Let $T$ be a (closed) triangle in $\mathbb{R}^{2}$ with edges $I, J, K$. Let $A, B, C$, be closed subsets of $T$, such that $I \subset A, J \subset B, K \subset C$ and $T=A \cup B \cup C$. Prove that $A \cap B \cap C$ is non-empty.

Deduce that there is no continuous map $f: D \rightarrow \partial D$ such that $f(p)=p$ for all $p \in \partial D$, where $D=\left\{(x, y) \in \mathbb{R}^{2}: x^{2}+y^{2} \leqslant 1\right\}$ is the closed unit disc and $\partial D=\left\{(x, y) \in \mathbb{R}^{2}: x^{2}+y^{2}=1\right\}$ is its boundary.
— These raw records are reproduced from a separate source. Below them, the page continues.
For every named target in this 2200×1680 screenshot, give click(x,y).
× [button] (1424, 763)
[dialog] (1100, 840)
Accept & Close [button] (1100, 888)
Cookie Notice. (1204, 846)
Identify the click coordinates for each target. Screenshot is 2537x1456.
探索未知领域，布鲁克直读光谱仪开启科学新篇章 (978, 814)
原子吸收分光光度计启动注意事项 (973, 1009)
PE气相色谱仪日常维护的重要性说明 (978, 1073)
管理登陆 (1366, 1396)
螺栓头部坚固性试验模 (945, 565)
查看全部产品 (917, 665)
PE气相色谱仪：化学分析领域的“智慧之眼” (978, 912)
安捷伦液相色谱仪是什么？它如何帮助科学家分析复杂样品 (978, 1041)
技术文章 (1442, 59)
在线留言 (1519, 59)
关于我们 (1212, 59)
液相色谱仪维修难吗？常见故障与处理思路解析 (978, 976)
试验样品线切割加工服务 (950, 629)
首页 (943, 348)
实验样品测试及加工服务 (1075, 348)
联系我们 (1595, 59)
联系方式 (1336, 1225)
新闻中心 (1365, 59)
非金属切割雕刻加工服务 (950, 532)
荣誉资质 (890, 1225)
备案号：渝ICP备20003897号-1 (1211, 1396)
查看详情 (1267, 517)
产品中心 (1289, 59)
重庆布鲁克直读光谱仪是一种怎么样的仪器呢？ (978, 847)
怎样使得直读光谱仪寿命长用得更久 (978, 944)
Let now $\alpha, \beta, \gamma \subset \partial D$ be three closed arcs, each arc making an angle of $2 \pi / 3$ (in radians) in $\partial D$ and $\alpha \cup \beta \cup \gamma=\partial D$. Let $P, Q$ and $R$ be open subsets of $D$, such that $\alpha \subset P$, $\beta \subset Q$ and $\gamma \subset R$. Suppose that $P \cup Q \cup R=D$. Show that $P \cap Q \cap R$ is non-empty. [You may assume that for each closed bounded subset $K \subset \mathbb{R}^{2}, d(x, K)=\min \{\|x-y\|: y \in K\}$ defines a continuous function on $\mathbb{R}^{2}$.]